#### [Quoted passage]
None of the financial experts chosen for the panel shall have participated, or be employed by an investment house or brokerage house which has participated, in the business separation, securitization, or other activities related to the implementation of PURA Chapter 39 on behalf of the utility for which the market valuation is being determined.

(v)

If the panel determines that a control premium exists for the retained interest, the panel shall determine the amount of the control premium, and the commission shall adopt the determination, but may not use the control premium to increase the market value of the assets by more than 10%.

(vi)

The costs and expenses of the panel, as approved by the commission, shall be paid by each transferee corporation.

(vii)

The determination of the commission, based on the finding of the panel and other admitted evidence, conclusively establishes the value of the common stock of each transferee corporation.

(viii)

The average book value of each transferee corporation's debt and preferred stock securities during the 30-day period chosen by the commission to determine the market value of common stock shall be added to the market value of its stock.

(ix)

The market value of each transferee corporation's assets shall be reduced by the corresponding net book value of the assets acquired by the transferee corporation from any entity other than the electric utility or its APGC.

(x)

The market value of the assets resulting from the procedures required by clauses (i) - (ix) of this subparagraph establishes the market value of the generation assets transferred by the electric utility or APGC to each transferee corporation.

(D)

#### [Material shown]

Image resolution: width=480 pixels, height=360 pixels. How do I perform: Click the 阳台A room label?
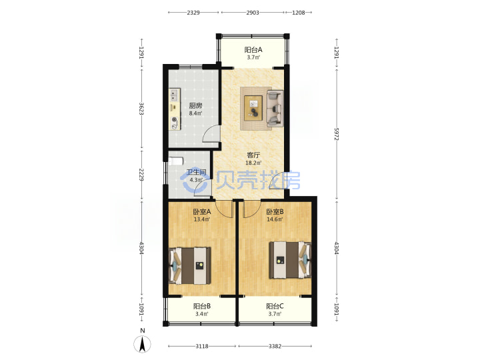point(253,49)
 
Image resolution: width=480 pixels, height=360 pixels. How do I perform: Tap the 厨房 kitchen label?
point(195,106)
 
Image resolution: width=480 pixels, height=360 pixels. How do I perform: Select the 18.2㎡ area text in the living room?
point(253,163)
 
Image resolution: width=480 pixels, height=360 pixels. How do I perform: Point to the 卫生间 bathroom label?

==

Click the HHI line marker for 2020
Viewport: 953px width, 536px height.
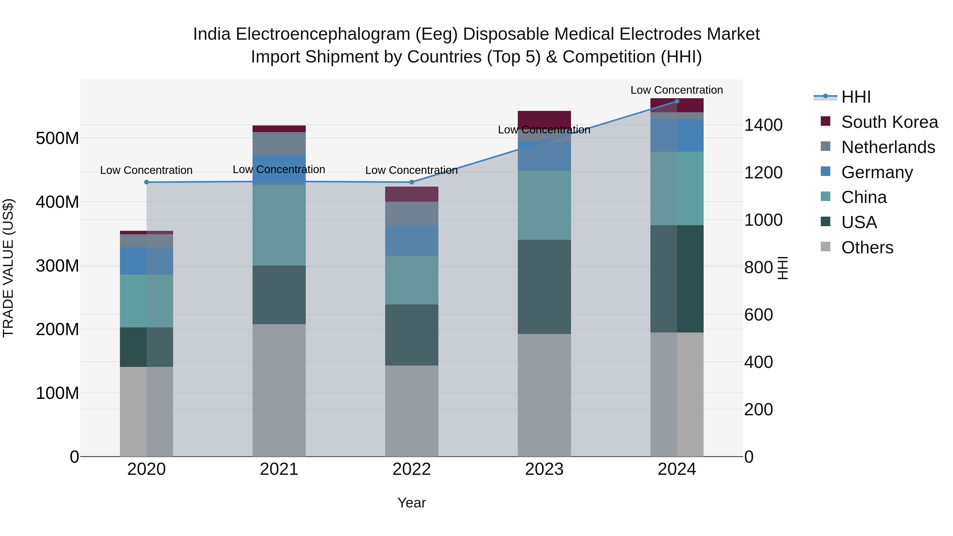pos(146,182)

#### [Task statement]
Reproduce the stretch of the utility asset valuation passage from "The determination of" through "of its stock.".

#### [Reply to the exercise]
The determination of the commission, based on the finding of the panel and other admitted evidence, conclusively establishes the value of the common stock of each transferee corporation.

(viii)

The average book value of each transferee corporation's debt and preferred stock securities during the 30-day period chosen by the commission to determine the market value of common stock shall be added to the market value of its stock.